- **Work task**: Each line from the one with "The width and height of the screenshot is (1568, 759)." through the last line of the records must be output exactly, both ends included.
[Data provided Boundary: Start]
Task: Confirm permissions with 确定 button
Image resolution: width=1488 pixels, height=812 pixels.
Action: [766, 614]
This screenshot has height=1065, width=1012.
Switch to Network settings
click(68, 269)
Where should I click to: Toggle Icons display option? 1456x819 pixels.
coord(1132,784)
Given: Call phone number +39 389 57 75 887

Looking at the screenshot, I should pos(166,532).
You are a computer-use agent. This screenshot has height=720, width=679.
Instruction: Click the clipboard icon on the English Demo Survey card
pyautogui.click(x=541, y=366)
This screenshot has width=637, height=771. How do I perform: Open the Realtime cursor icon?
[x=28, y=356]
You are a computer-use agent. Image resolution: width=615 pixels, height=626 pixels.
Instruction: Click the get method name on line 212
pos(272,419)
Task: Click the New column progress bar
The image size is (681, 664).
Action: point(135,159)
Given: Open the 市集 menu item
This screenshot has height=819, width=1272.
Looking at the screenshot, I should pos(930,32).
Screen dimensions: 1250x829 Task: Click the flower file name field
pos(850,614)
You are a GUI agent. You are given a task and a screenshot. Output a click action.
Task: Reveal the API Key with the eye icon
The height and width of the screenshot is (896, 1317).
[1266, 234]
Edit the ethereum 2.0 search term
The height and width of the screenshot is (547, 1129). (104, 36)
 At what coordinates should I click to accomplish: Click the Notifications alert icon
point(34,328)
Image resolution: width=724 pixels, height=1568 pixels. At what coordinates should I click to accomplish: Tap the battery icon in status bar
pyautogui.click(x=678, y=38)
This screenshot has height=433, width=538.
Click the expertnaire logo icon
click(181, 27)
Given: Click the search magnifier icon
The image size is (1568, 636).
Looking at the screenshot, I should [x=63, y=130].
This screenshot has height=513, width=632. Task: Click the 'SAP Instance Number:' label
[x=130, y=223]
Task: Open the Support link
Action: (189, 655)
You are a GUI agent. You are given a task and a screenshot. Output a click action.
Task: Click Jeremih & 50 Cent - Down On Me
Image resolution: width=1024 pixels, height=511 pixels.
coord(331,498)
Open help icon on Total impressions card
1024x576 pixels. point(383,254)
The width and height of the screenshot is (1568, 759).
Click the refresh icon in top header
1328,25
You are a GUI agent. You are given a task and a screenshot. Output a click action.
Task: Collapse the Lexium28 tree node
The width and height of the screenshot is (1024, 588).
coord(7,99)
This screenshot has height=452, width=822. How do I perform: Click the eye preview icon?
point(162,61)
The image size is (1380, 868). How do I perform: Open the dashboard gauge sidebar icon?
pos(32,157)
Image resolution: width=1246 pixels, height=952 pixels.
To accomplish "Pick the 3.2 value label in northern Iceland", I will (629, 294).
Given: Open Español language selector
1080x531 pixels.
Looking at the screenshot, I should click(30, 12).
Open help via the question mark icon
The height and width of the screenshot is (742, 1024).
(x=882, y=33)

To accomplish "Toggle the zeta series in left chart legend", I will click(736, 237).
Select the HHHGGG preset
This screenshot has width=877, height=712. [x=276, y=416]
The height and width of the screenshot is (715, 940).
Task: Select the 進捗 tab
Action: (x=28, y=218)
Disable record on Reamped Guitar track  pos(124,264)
[Data provided Boundary: End]
- **Solved exercise**:
The width and height of the screenshot is (1568, 759).
Click the refresh icon in top header
1328,25
You are a GUI agent. You are given a task and a screenshot. Output a click action.
Task: Collapse the Lexium28 tree node
The width and height of the screenshot is (1024, 588).
coord(7,99)
This screenshot has height=452, width=822. How do I perform: Click the eye preview icon?
point(162,61)
The image size is (1380, 868). How do I perform: Open the dashboard gauge sidebar icon?
pos(32,157)
Image resolution: width=1246 pixels, height=952 pixels.
To accomplish "Pick the 3.2 value label in northern Iceland", I will (629, 294).
Given: Open Español language selector
1080x531 pixels.
Looking at the screenshot, I should click(30, 12).
Open help via the question mark icon
The height and width of the screenshot is (742, 1024).
(x=882, y=33)

To accomplish "Toggle the zeta series in left chart legend", I will click(736, 237).
Select the HHHGGG preset
This screenshot has width=877, height=712. [x=276, y=416]
The height and width of the screenshot is (715, 940).
Task: Select the 進捗 tab
Action: (x=28, y=218)
Disable record on Reamped Guitar track  pos(124,264)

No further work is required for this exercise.